Here's a quick rundown of the test system should you wish to compare benchmark results with your own.
  • AMD XP2400 2GHz (133FSB) CPU
  • Shuttle SK41G SFF bare-bones unit
  •  
  • EPoX 8K9A2+ KT400 Motherboard (K9A22A25.BIN BIOS)
  • EPoX 8RDA+ nForce2 Motherboard (in dual DDR266 mode)

Common components

  • ATi Radeon 9700 Pro 128MB (324/620)
  • 256MB Corsair XMS3200 C2 run at 2-5-2-2 at DDR266 mode for the SK41G and  8RDA+ (dual mode, another stick).
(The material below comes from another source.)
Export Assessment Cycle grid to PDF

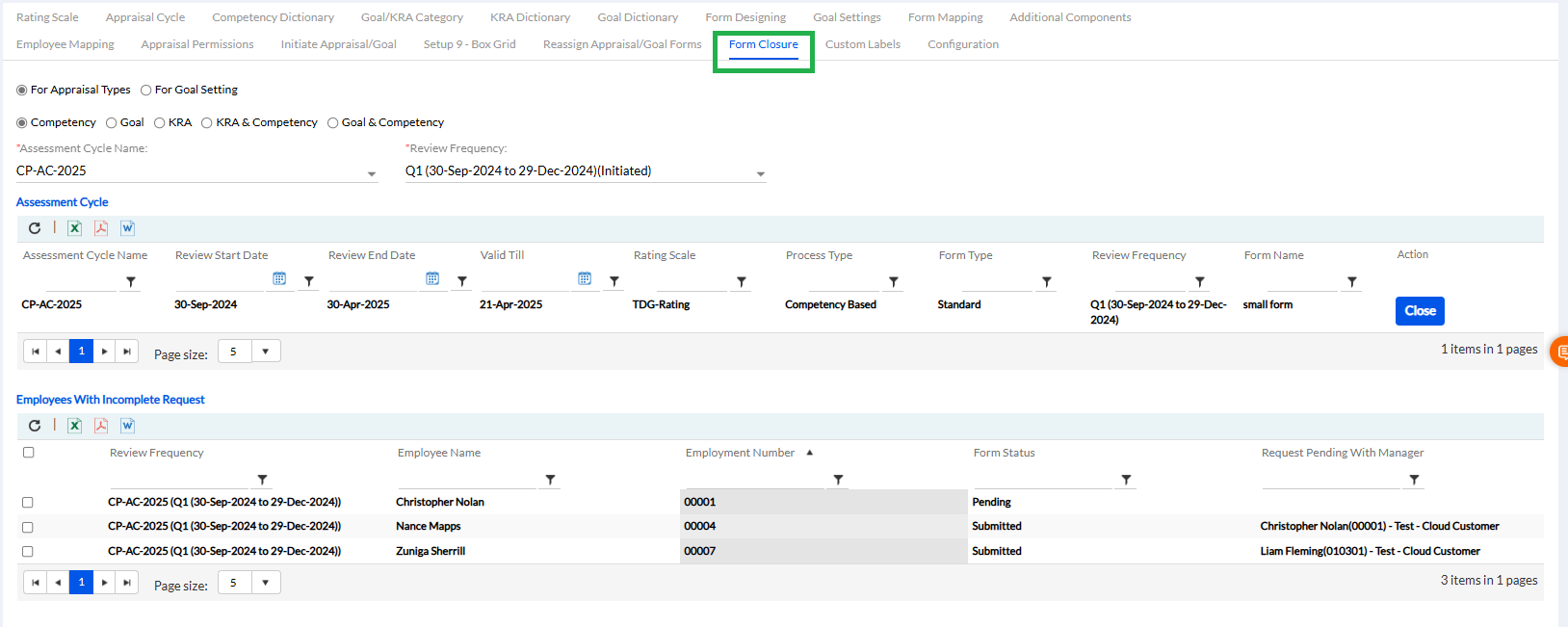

DDR333 mode for the 8K9A2+ (KT400)
  • WD 120GB 120JB hard drive.
  • Samsung 181T TFT

Software

  • Windows XP Professional Build 2600.xpclient.010817-1148
  • Hyperion 4-in-1s for the 8K9A2+ and SK41G
  • nForce 1.13 drivers
  • Plutonium XP 8.1 Radeon Drivers (based on ATI CATALYST build 6166)
  • 6.13.10.1083-13.93.48 Savage drivers
  • Pifast v41
  • Lame v3.91 MP3 encoding with Razor-Lame 1.15 front-end using U2's Pop album
  • Virtual Dub 1.4.10 DVD encoding, DivX 4.12 CODEC
  • OcUK SETI benchmark
  • 3DMark 2001SE
  • UT2003 Demo
  • Comanche 4 benchmark
  • Serious Sam 2 Demo
  • Quake 3 v1.30

Notes

I'll be comparing the SK41G's performance with both its on-board Savage graphics and a dedicated AGP card in the Radeon 9700 Pro. This should tell us if the on-board VGA is anything but a 2D device. The SK41G is run at its optimum combination of 2GHz / 133FSB / DDR266 @ 2-5-2-2-1T.

To see if the SK41G / Radeon 9700 Pro combination can provide a serious challenge, I'll be pitting it against two desktop models based on  the KT400 and nForce2 chipsets respectively. The KT400 motherboard will be run at 2GHz / 133FSB / DDR333 whilst the nForce2's optimum setting is 2GHz / 133FSB / dual-channel DDR266. Both the desktop models feature the same R9700 Pro.

The 2D of the on-board Savage8 card was quite good, actually. It seemed to be fairly crisp at all resolution. It's subjectively better than the on-board 2D of the SiS and Intel-based XPC PCs that I've reviewed before. The Radeon 9700, however, was comfortably better than the Savage8 solution.

With no voltage adjustment I was only able to get my XP2400 stable at 2130MHz. Any higher and Windows XP refused to boot. It must be noted that the XPC PCs are not really geared towards overclocking.